*** Opening of PROVIDED PASSAGE ***

The value of ASSR threshold-based bilateral hearing aid fitting in children with difficult or unreliable behavioral audiometry.
We conducted an analysis to assess the relative contribution of auditory brainstem response (ABR) testing and auditory steady-state response (ASSR) testing in providing appropriate hearing aid fitting in hearing-impaired children with difficult or unreliable behavioral audiometry. Of 150 infants and children who had been referred to us for hearing assessment as part of a neonatal hearing screening and cochlear implantation program, we identified 5 who exhibited significant discrepancies between click-ABR and ASSR testing results and difficult or unreliable behavioral audiometry. Hearing aid fitting in pediatric cochlear implant candidates for a trial period of 3 to 6 months is a common practice in many implant programs, but monitoring the progress of the amplified infants and providing appropriate hearing aid fitting can be challenging. If we accept the premise that we can assess the linguistic progress of amplified infants with an acceptable degree of certainty, the auditory behavior that we are monitoring presupposes appropriate bilateral hearing aid fitting. This may become very challenging in young children, or even in older children with difficult or unreliable behavioral audiometry results. This challenge can be addressed by using data from both ABR and ASSR testing. Fitting attempts that employ data from only ABR testing provide amplification that involves the range of spoken language but is not frequency-specific. Hearing aid fitting should also incorporate and take into account ASSR data because reliance on ABR testing alone might compromise the validity of the monitoring process. In conclusion, we believe that ASSR threshold-based bilateral hearing aid fitting is necessary to provide frequency-specific amplification of hearing and appropriate propulsion in the prelinguistic vocalizations of monitored infants.
Early cochlear implantation in children has a positive effect on the development of the auditory pathways, as well as on postimplantation outcomes. (1,3) Delays in detecting severe hearing impairment can significantly impair the development of verbal communication skills and spoken language. Thus, the implementation of universal screening of neonatal hearing is the only way to achieve very early detection of deafness and a timely referral to a cochlear implant center if need be. (4,5)
It is common practice to fit pediatric cochlear implant candidates who are identified by neonatal screening with bilateral hearing aids for a trial period of 3 to 6 months. If these patients do not progress linguistically, then cochlear implantation can be considered. Another rationale for fitting hearing aids in severely or even profoundly deaf infants is to provide some access to the normal auditory spectrum, taking advantage of the critical periods of neuroplasticity. (6,7)
The aforementioned practice in cochlear implant programs should satisfy two important prerequisites: (1) provision of appropriate hearing aid fitting and (2) monitoring the linguistic progress of the amplified infants. Both aspects can be challenging in hard-of-hearing children.
In this article, we describe our case series in which we assessed the relative contributions of auditory brainstem response (ABR) testing and auditory steady-state response (ASSR) testing in facilitating appropriate hearing aid fitting for hearing-impaired children in whom behavioral audiometry was difficult or unreliable.

*** Close of PROVIDED PASSAGE ***
*** Opening of DATA RECORDS ***

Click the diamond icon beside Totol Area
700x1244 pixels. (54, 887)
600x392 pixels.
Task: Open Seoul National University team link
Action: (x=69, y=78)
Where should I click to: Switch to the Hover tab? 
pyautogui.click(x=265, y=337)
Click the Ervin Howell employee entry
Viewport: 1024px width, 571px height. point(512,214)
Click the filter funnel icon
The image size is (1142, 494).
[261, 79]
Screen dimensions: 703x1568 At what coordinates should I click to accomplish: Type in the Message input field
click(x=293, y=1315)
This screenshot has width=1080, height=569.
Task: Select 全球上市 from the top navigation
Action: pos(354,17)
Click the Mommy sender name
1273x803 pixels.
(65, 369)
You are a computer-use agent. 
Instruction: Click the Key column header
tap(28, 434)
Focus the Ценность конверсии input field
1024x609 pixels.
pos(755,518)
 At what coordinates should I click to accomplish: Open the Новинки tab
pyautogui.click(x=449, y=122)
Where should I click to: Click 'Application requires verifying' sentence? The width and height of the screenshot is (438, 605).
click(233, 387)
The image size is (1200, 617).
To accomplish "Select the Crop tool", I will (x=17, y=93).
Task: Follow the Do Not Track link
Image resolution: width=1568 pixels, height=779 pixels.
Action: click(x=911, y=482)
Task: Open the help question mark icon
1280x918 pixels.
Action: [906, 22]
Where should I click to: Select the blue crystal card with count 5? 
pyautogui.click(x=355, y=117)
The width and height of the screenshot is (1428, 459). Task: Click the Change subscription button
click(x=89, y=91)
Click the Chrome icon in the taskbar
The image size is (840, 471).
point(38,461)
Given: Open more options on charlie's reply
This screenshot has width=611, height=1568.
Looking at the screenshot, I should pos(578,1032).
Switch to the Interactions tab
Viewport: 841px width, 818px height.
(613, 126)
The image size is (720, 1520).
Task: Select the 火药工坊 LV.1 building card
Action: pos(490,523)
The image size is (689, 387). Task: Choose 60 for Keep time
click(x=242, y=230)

*** Close of DATA RECORDS ***

__COMPLETE THE FOLLOWING__.
1. In the passage on ASSR-based hearing aid fitting in children, how many of the 150 referred infants and children showed significant discrepancies between click-ABR and ASSR testing results?
2. Write a continuation of the passage on ASSR-based hearing aid fitting in children, starting after its last sentence.
These records were taken from a separate source.

__ANSWERS TO EACH TASK__.
1. Five.

2.
Patients and methods
Over a period of 5.5 years, we assessed the hearing of 150 infants and children who had been referred to the Clinic of Pediatric Hearing Loss at Attikon University Hospital in Athens as part of a neonatal hearing screening and cochlear implantation program. The children underwent a full ENT examination, tympanometry, transient evoked otoacoustic emissions (TEOAEs) measurements, and automated ABR testing. A detailed medical and family history was also taken.
Those children whose hearing failed the initial assessment were subsequently subjected to more TEOAE measurements in addition to click-evoked ABR testing and mixed-modulation ASSR testing (90 Hz sleeping-child default mode) while they were under sedation with 4% chloral hydrate (maximum dose: 1.5 mg/kg) or, for older children, hydroxyzine HC1 (10 mg/5 ml) under the guidance of a pediatrician.
Children with mild to moderate hearing loss were fitted with bilateral hearing aids and referred for speech and occupational therapy. Children with severe to profound or deteriorating hearing loss also underwent radiologic evaluation with computed tomography and magnetic resonance imaging, and they were referred for genetic testing for connexin-26 protein. They were also referred for multidisciplinary assessment in the various specialties of the cochlear implantation program. Finally, they were fitted with hearing aids for a 3--to 6-month trial.
Among the 150 tested children, 5 presented with significant discrepancies between their ABR and ASSR test results (table). In these 5 children, either (1) behavioral audiometry was too difficult to be performed or (2) its results were unreliable. In these cases, hearing aid fitting was based on the information obtained by both ABR threshold testing and ASSR-predicted audiograms (figures 1 and 2).
By study's end, the ensuing linguistic progress of these children did not necessitate cochlear implantation in any of them.
It is widely accepted that a patients age at the time of hearing aid fitting and cochlear implantation is a significant predictor of the development of speech perception and intelligibility in deaf children. (7,11) This fact--coupled with (1) a growing body of evidence that supports providing implants to very young children (<12 mo), (1,2) (2) improvements in technology, (12) and (3) an enhanced awareness regarding the safety of cochlear implantation in young children (13)--has led to an increasing trend toward shortening the delay of auditory access to spoken language for pediatric cochlear implant candidates.
Even though it is frequently fraught with difficulty, hearing aid fitting in pediatric cochlear implant candidates for a trial period of 3 to 6 months is common practice in many implant programs. This approach appears to be necessary for children who present with a bilateral hearing loss between 65 and 85 dB. The findings of a study by Leigh et al suggest that for severely deaf children, cochlear implantation offers a chance of about a 75% greater improvement in hearing com pared with bilateral hearing aids. (14) If such a chance of improvement is probable, then cochlear implantation should be considered for hearing-impaired children who fail to demonstrate linguistic progress during a hearing aid trial. If linguistic progress during the trial is demonstrated, cochlear implantation can be postponed or cancelled.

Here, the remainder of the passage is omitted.